→ **Work item**: Starting at the first line, copy the data below through to the end, exactly.

Stored entries
+===+
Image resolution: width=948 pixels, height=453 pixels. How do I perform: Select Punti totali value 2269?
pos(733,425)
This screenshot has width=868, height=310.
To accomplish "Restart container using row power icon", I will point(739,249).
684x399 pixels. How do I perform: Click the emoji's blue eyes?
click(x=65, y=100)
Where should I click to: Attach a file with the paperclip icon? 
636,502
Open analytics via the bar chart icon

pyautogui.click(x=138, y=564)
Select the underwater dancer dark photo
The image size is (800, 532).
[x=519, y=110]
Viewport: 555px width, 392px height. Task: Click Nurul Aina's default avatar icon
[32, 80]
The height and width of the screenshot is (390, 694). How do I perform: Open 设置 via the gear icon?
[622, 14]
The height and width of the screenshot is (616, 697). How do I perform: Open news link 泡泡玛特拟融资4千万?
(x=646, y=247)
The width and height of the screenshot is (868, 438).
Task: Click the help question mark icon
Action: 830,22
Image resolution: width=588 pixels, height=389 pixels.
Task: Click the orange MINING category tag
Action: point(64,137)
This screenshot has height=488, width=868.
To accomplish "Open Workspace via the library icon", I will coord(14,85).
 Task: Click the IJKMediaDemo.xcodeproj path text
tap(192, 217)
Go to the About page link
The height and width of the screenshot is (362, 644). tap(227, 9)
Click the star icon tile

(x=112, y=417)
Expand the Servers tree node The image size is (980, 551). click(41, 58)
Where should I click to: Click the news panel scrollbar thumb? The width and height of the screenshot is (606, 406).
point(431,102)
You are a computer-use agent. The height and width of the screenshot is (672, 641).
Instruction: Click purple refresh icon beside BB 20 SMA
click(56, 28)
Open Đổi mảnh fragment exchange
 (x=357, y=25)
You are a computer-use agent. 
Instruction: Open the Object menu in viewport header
+===+
→ **Output below**:
Image resolution: width=948 pixels, height=453 pixels. How do I perform: Select Punti totali value 2269?
pos(733,425)
This screenshot has width=868, height=310.
To accomplish "Restart container using row power icon", I will point(739,249).
684x399 pixels. How do I perform: Click the emoji's blue eyes?
click(x=65, y=100)
Where should I click to: Attach a file with the paperclip icon? 
636,502
Open analytics via the bar chart icon

pyautogui.click(x=138, y=564)
Select the underwater dancer dark photo
The image size is (800, 532).
[x=519, y=110]
Viewport: 555px width, 392px height. Task: Click Nurul Aina's default avatar icon
[32, 80]
The height and width of the screenshot is (390, 694). How do I perform: Open 设置 via the gear icon?
[622, 14]
The height and width of the screenshot is (616, 697). How do I perform: Open news link 泡泡玛特拟融资4千万?
(x=646, y=247)
The width and height of the screenshot is (868, 438).
Task: Click the help question mark icon
Action: 830,22
Image resolution: width=588 pixels, height=389 pixels.
Task: Click the orange MINING category tag
Action: point(64,137)
This screenshot has height=488, width=868.
To accomplish "Open Workspace via the library icon", I will coord(14,85).
 Task: Click the IJKMediaDemo.xcodeproj path text
tap(192, 217)
Go to the About page link
The height and width of the screenshot is (362, 644). tap(227, 9)
Click the star icon tile

(x=112, y=417)
Expand the Servers tree node The image size is (980, 551). click(41, 58)
Where should I click to: Click the news panel scrollbar thumb? The width and height of the screenshot is (606, 406).
point(431,102)
You are a computer-use agent. The height and width of the screenshot is (672, 641).
Instruction: Click purple refresh icon beside BB 20 SMA
click(56, 28)
Open Đổi mảnh fragment exchange
 (x=357, y=25)
You are a computer-use agent. 
Instruction: Open the Object menu in viewport header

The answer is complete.